----- Exercise input -----
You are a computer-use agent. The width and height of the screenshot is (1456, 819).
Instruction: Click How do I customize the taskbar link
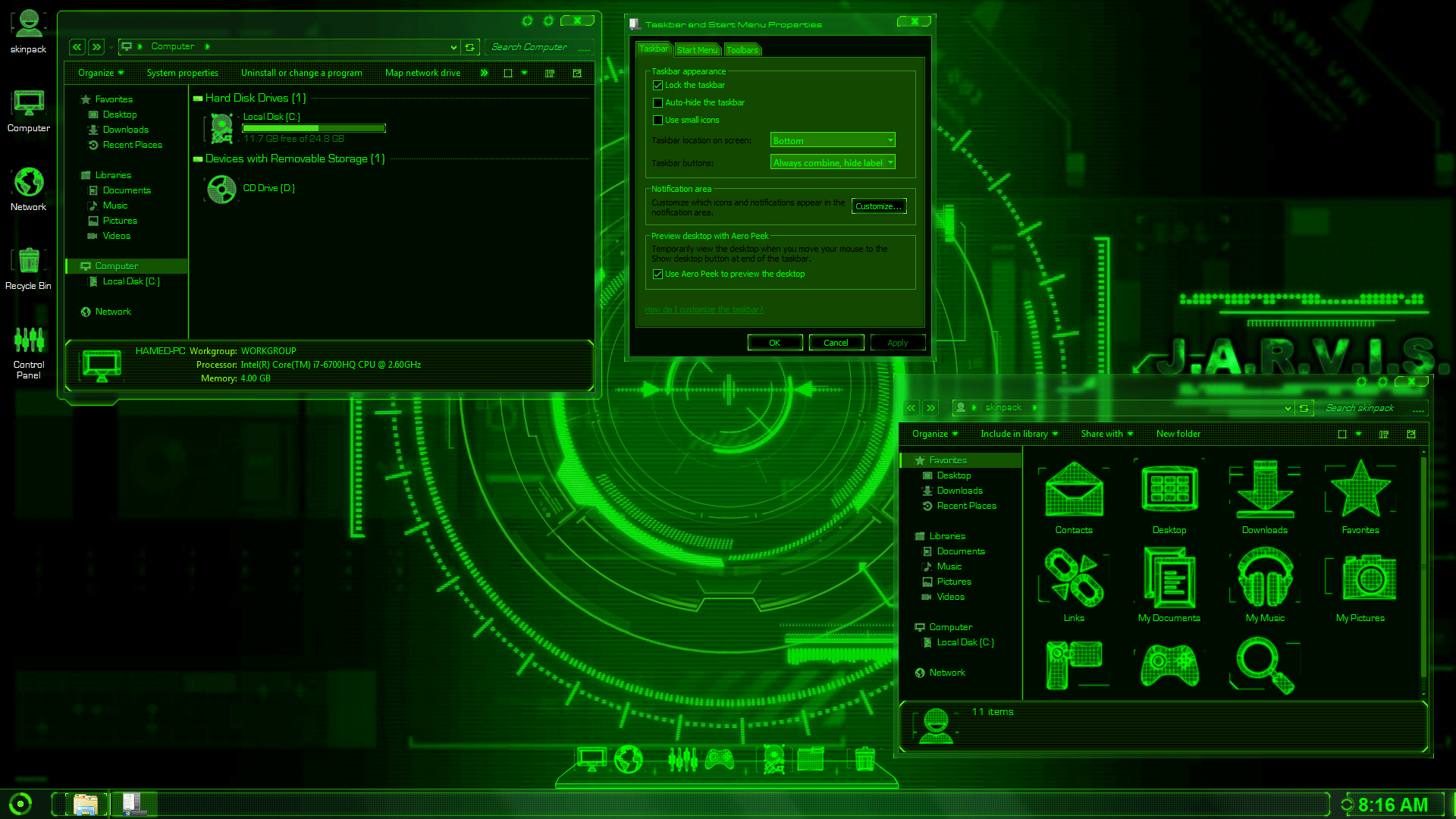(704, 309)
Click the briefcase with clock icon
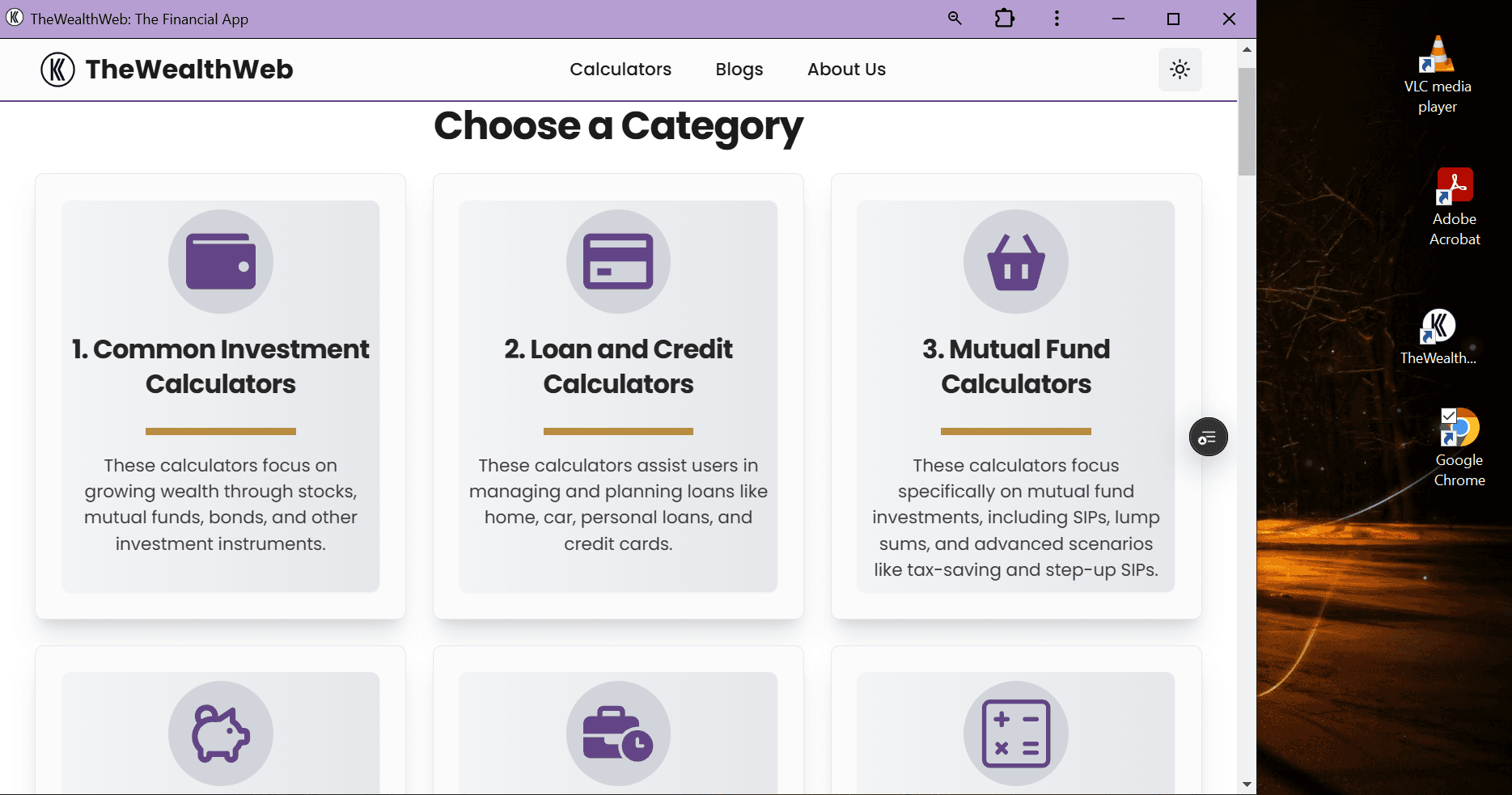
-----
----- Exercise input -----
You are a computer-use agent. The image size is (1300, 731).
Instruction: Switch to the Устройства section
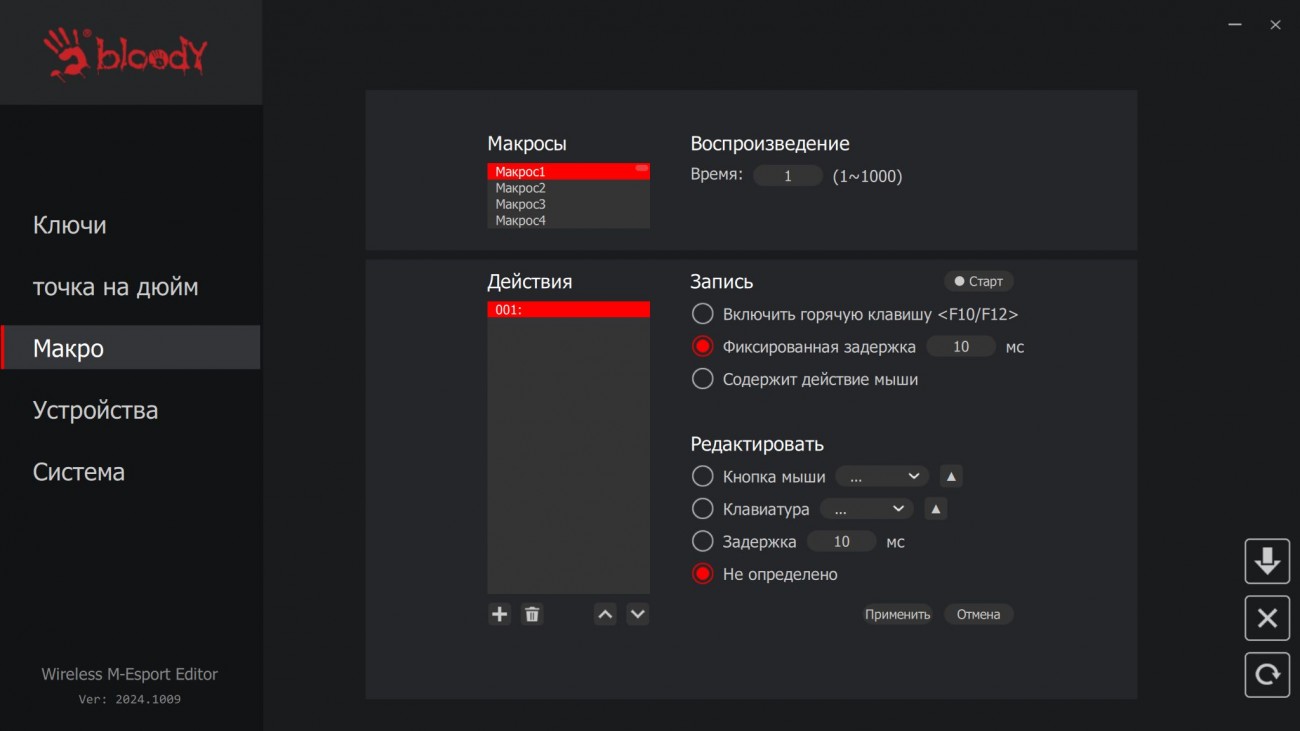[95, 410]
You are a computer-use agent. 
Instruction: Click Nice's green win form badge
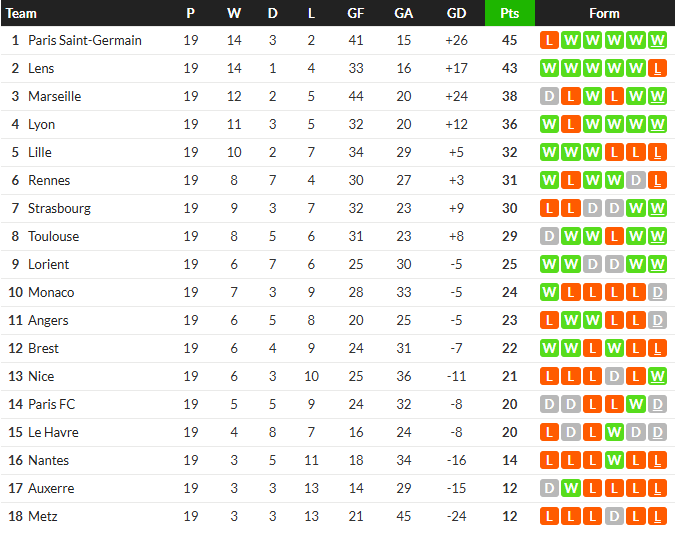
-----
▸ **To be done**: Locate every line in the items above that contains the word "Click" and copy each such line in full. The match is case-sensitive.

▸ **Expected answer**:
Instruction: Click How do I customize the taskbar link
Click the briefcase with clock icon
Instruction: Click Nice's green win form badge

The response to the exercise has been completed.